The adoption of two boys, the mother who never truly leaves them, the older brother with issues, the father who is good and yet vacant, and the young girl who runs like the wind. Too, too much going on here for one 24-hour period. Introductions to all, but no meat to any of it.

Sullivan: What is the story on the Sullivan's stealing? What truly motivated him and how was he caught? How does he feel now? What is the sarcasm hiding, deep in his psyche?

Teddy and Tip: They seem very well adjusted for two black boys adopted by the Irish family who turns out to be Boston royalty. And that sea-change at the end, only to go back again. Really? Are they that selfish?

Tennessee and Kenya: Is it just me, or do these names reek of what Spike Lee would call "coonery"?

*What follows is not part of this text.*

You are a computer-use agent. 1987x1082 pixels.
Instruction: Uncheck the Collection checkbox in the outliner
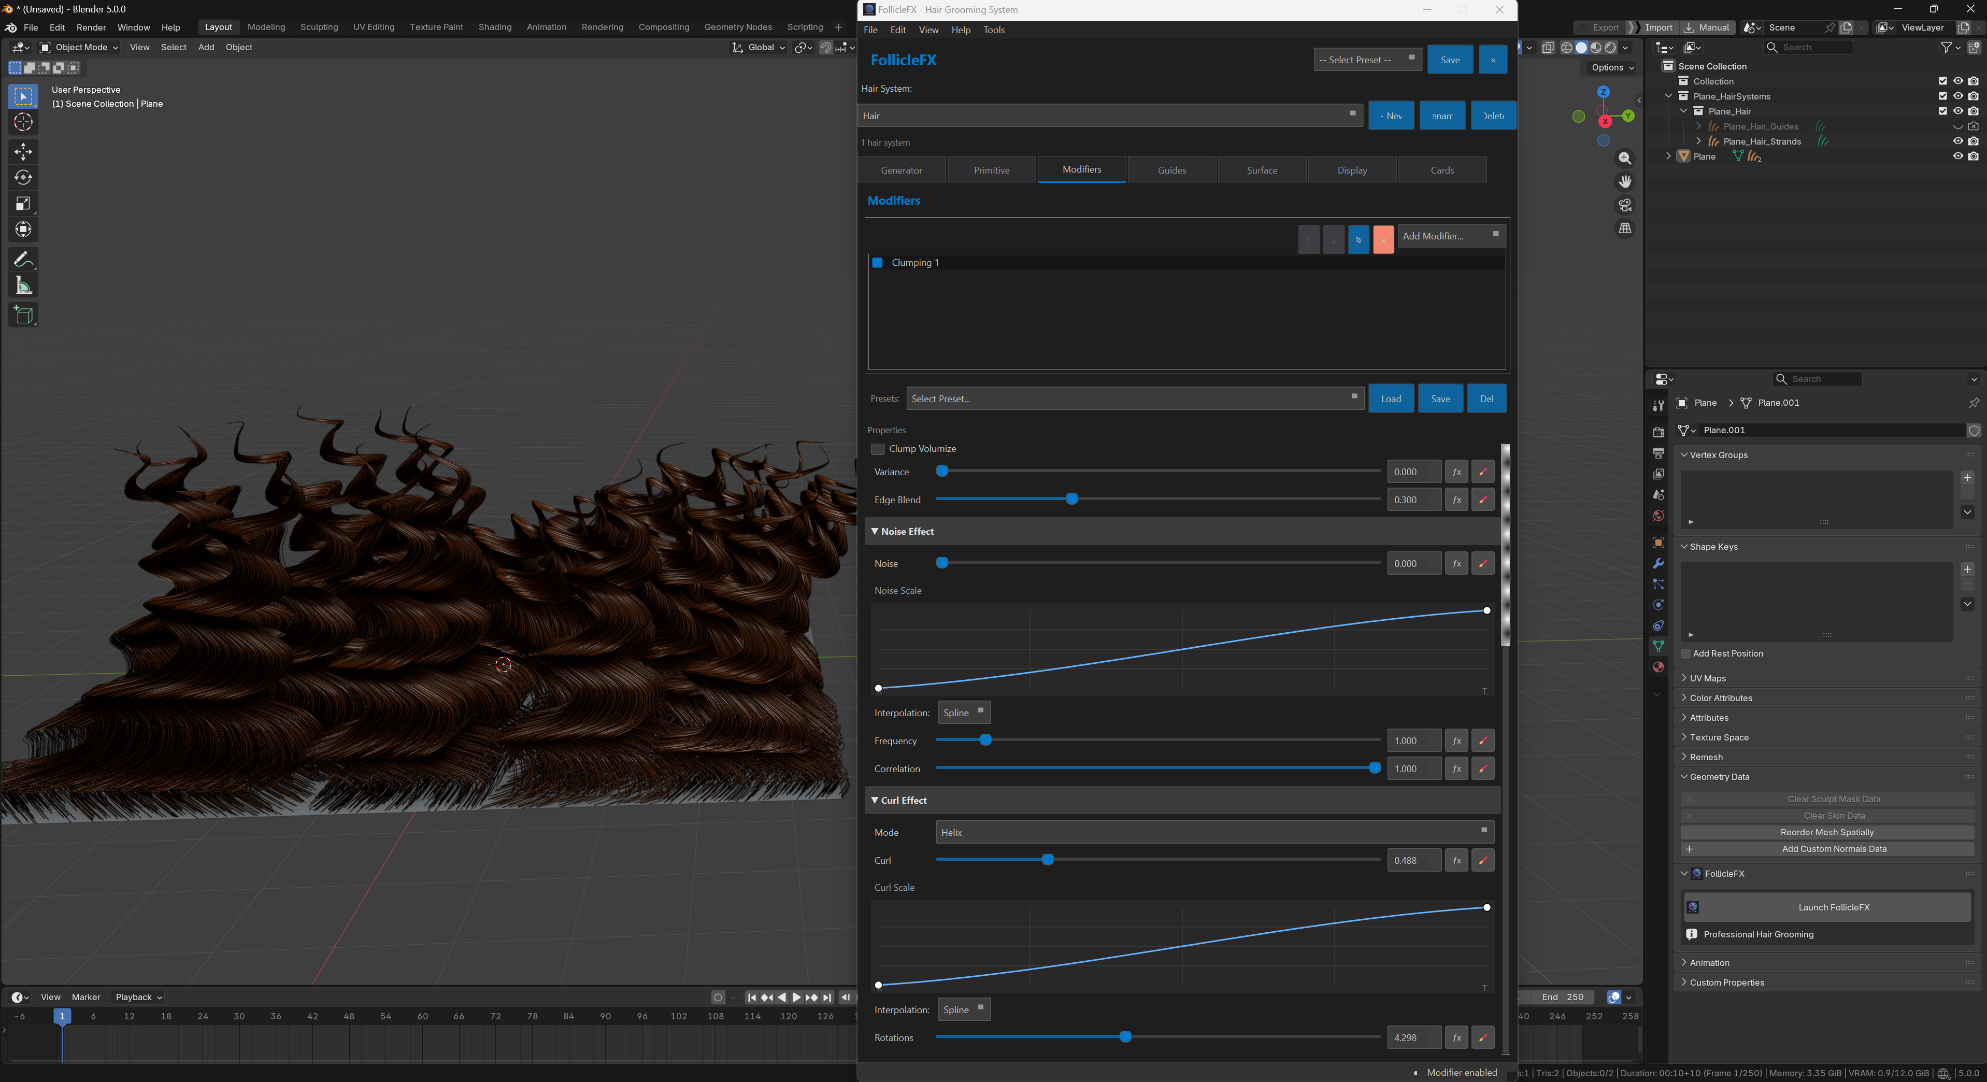(x=1942, y=81)
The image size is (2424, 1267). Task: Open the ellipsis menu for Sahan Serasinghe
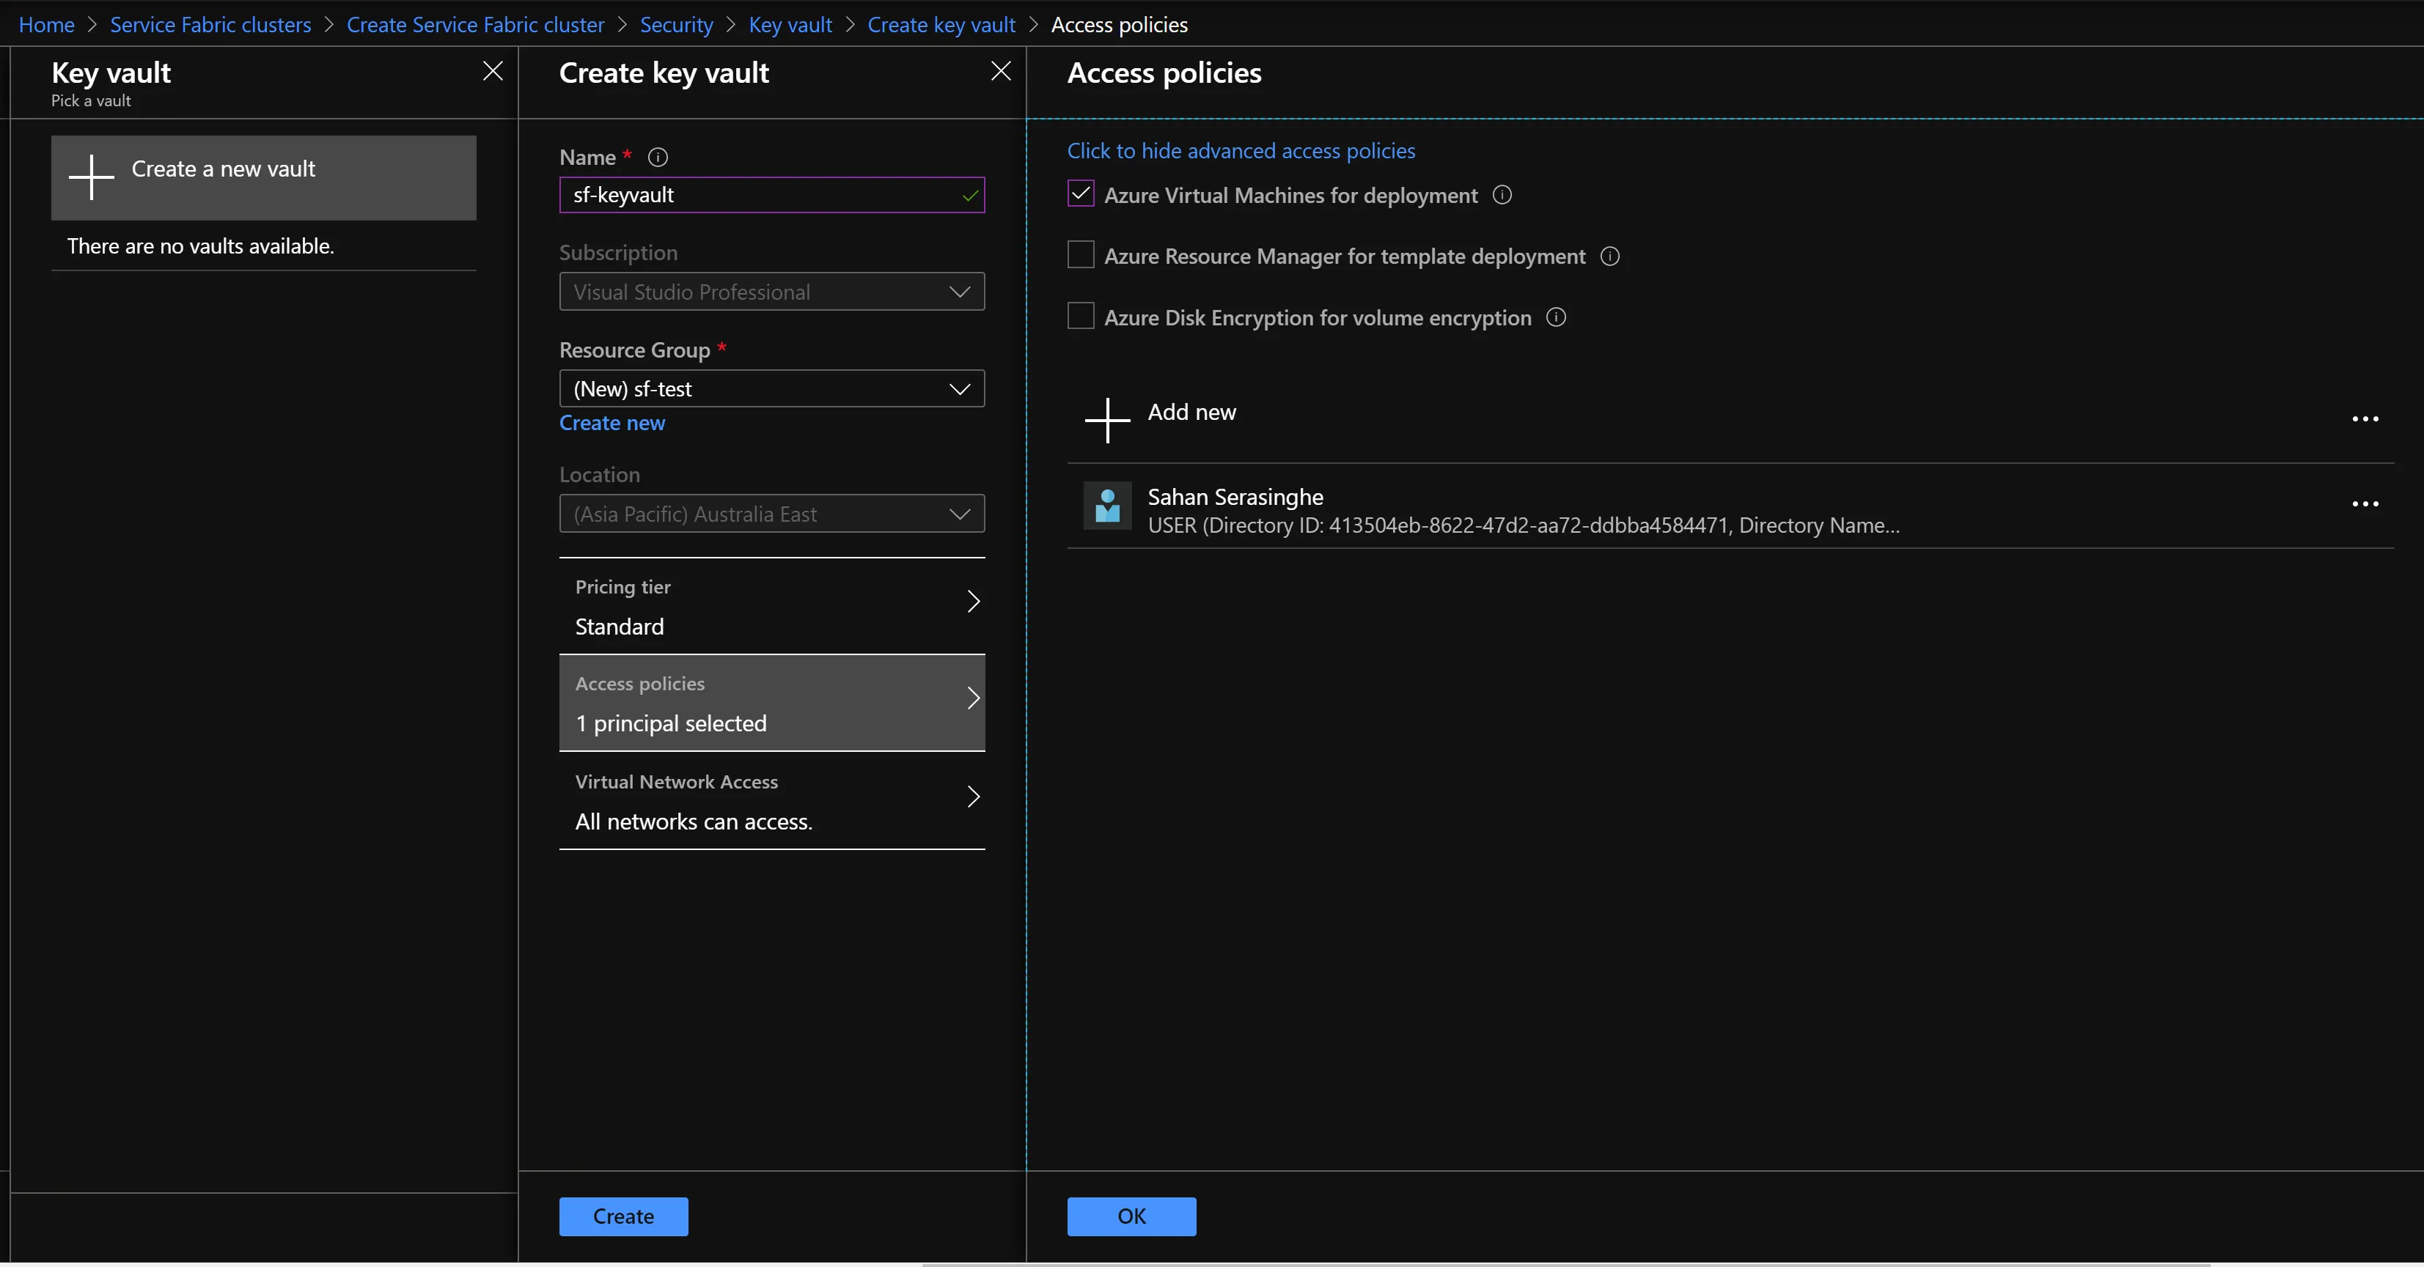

The statue: We are introduced to a family dispute at the beginning to have it go nowhere. And the statue's ownership at the end surely must have caused some controversy...nothing.

So much more could have been done with this 24-hour period. Instead of taking on all characters and painting a thin layer of each, I would have preferred a more compact story with greater detail. However, if you've seen Patchett interviewed about her books, you know enough to not criticize or ask for more detail without extracting some venom.

If you like Patchett, read this so you will have her entire repertoire, but don't expect another Bel Canto.